### [Exercise requirements]
Copy exactly. Begin at the line containing "Viewport: 394px width, 363px height." and stop at the last line of the entries, omitting any pictures.

--

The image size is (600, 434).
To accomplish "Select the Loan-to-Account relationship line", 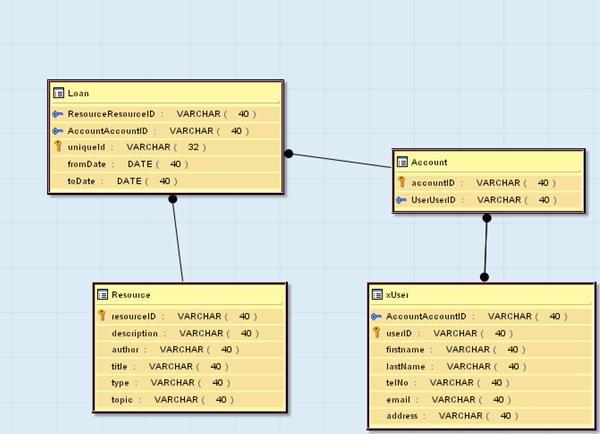I will (x=340, y=162).
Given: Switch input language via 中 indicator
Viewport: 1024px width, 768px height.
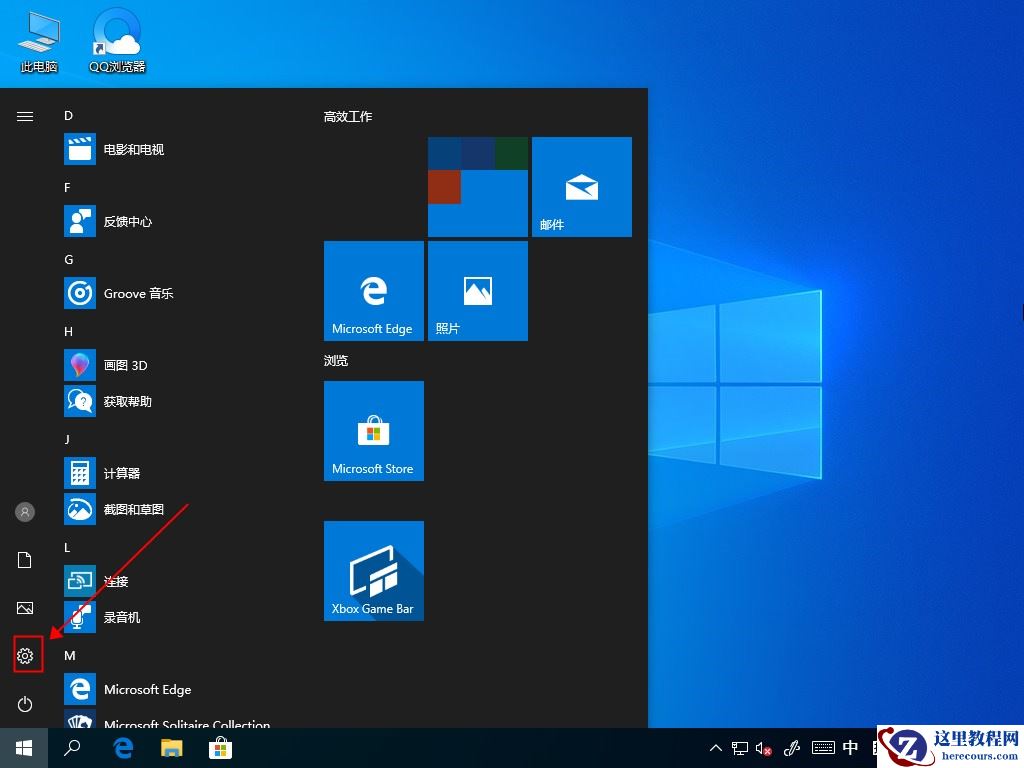Looking at the screenshot, I should tap(850, 747).
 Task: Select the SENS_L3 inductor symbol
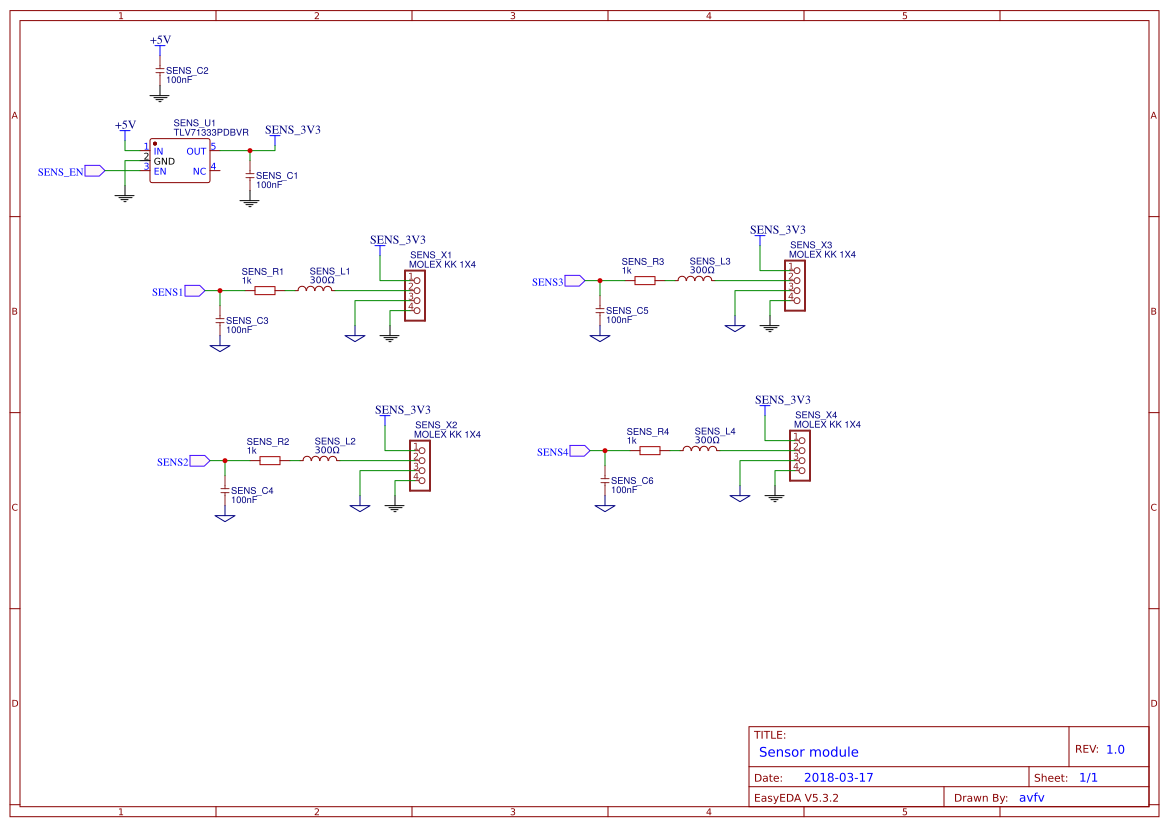point(695,280)
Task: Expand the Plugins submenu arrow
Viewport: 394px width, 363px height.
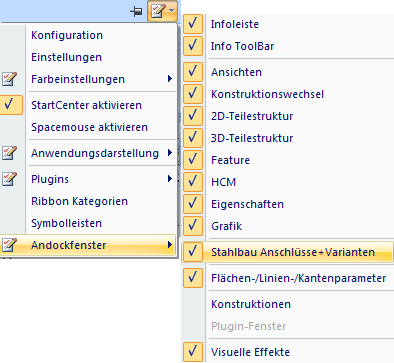Action: tap(170, 179)
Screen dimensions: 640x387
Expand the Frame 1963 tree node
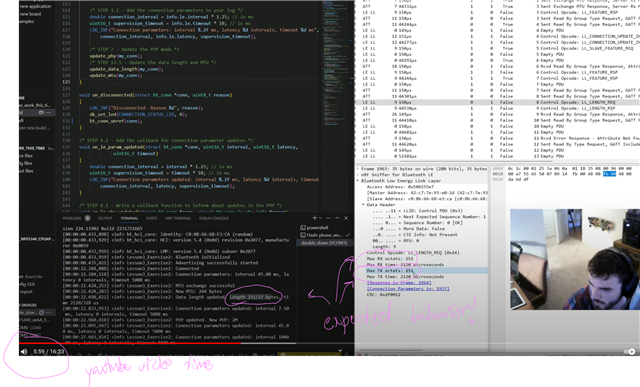(x=358, y=169)
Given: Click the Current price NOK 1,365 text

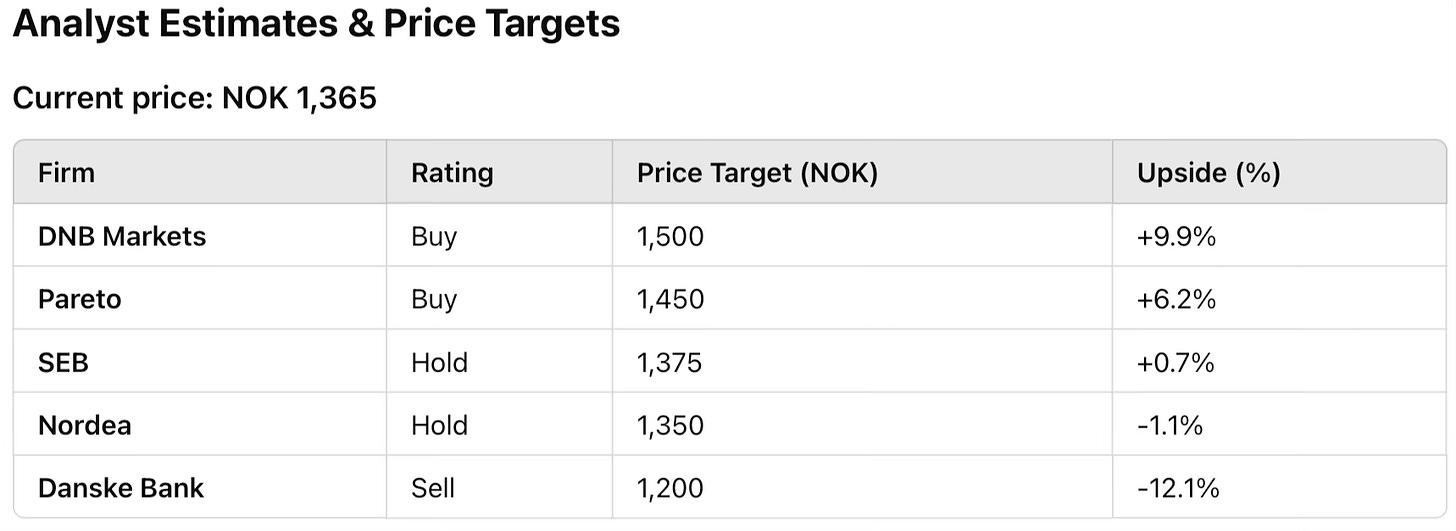Looking at the screenshot, I should click(194, 99).
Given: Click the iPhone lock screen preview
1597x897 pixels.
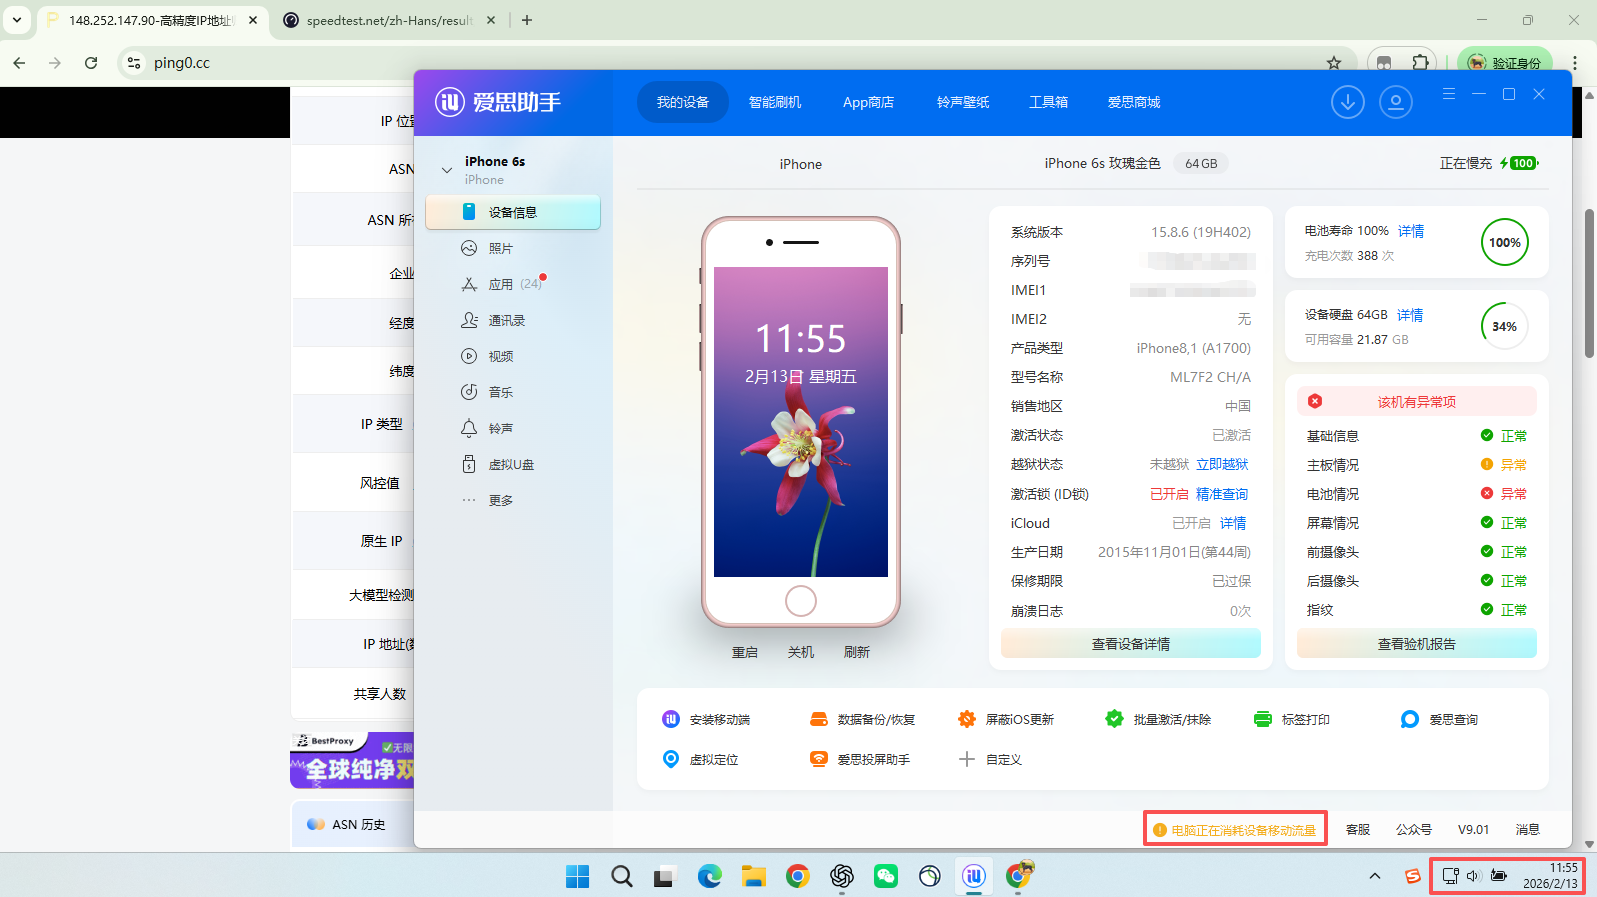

--

### [Task response]
Viewport: 394px width, 363px height.
Action: tap(170, 179)
Screen dimensions: 640x387
Expand the Frame 1963 tree node
(x=358, y=169)
Given: Click the Current price NOK 1,365 text

Looking at the screenshot, I should click(194, 99).
Given: Click the iPhone lock screen preview
1597x897 pixels.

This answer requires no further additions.